The Max Mara Whitney bag uses the architecture of Renzo Piano as primary lines.
Vertical structures and raw material. Architecture is the backbone of the new Max Mara Bag. His name, Withney, is directly connected to the sober design and sophisticated materials of the new Whitney Museum of Americal Art, in New York. Indeed, Whitney Bag uses the museum’s structure as its design bases. And it is beautiful. The #WhitneyBag is designed by Renzo Piano Building Workshop, and is furnished in Limited Edition of 250 pieces. The brand equally wanted to pay tribute to the architectural mastery and Italian creativity.
Max Mara creative director Ian Griffiths had the new museum in mind from a long time for this special edition. “Having decided that the principal design would be the shell of the building itself, there were all sorts of design challenges and technical challenges, our vision and the vision of the Renzo Piano Building Workshop were totally synonymous”, he explained to Observer Magazine. The brand purpose was dig a concept which came back to the roots of art and iconography. Max Mara paved the way through the museum pattern. “Because it is only by remembering the past that the future can be successfully designed”, the brand explains.

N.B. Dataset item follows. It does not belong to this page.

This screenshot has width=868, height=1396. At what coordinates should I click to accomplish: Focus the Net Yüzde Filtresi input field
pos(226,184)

This beautiful Bag is crafted in three sizes and colors – black, bordeaux and tan – plus the exclusive collectors’ edition in a light blue-grey color reminiscent of the metallic shade of the museum’s facade.
Renzo piano design
The new Whitney Museum of Americal Art dedicated to contemporary art opened his doors today 1th of may, at 99 Gansevoort Street. The building charges are evaluated around $422 million. This master craft is designed by Italian architect Renzo Piano, and has been compared to a “prodigiously misassembled” item from Ikea. Others think the museum is a mix of spaces which marry “temple and hangout.” The building architecture even gained heavy criticism as it was described as “art tanker”, “ungainly” and “more clunky than romantic”. But as the saying goes, it is better having people shocked than unconcerned.

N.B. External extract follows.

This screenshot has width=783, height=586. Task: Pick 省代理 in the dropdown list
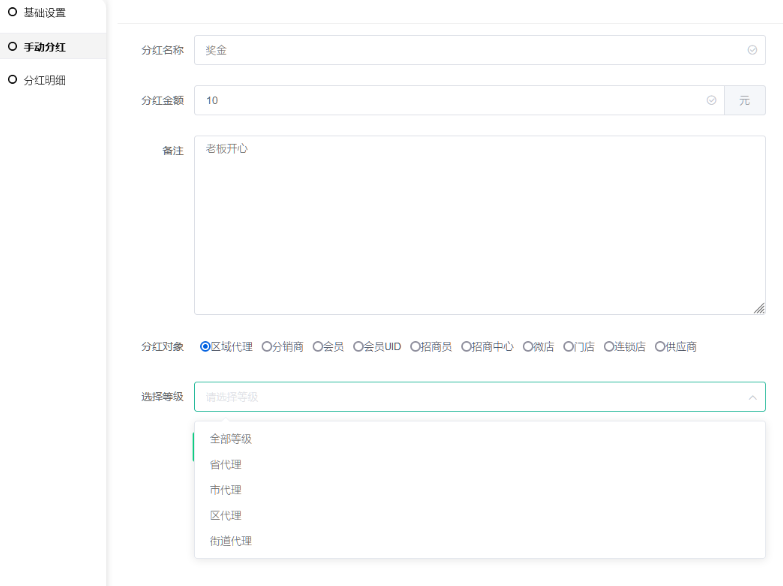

According to Renzo Piano, “(…) we wanted to draw on its vitality and at the same time enhance its rich character. The first big gesture, then, is the cantilevered entrance, which transforms the area outside the building into a large, sheltered public space. At this gathering place beneath the High Line, visitors will see through the building entrance and the large windows on the west side to the Hudson River beyond. Here, all at once, you have the water, the park, the powerful industrial structures and the exciting mix of people, brought together and focused by this new building and the experience of art.”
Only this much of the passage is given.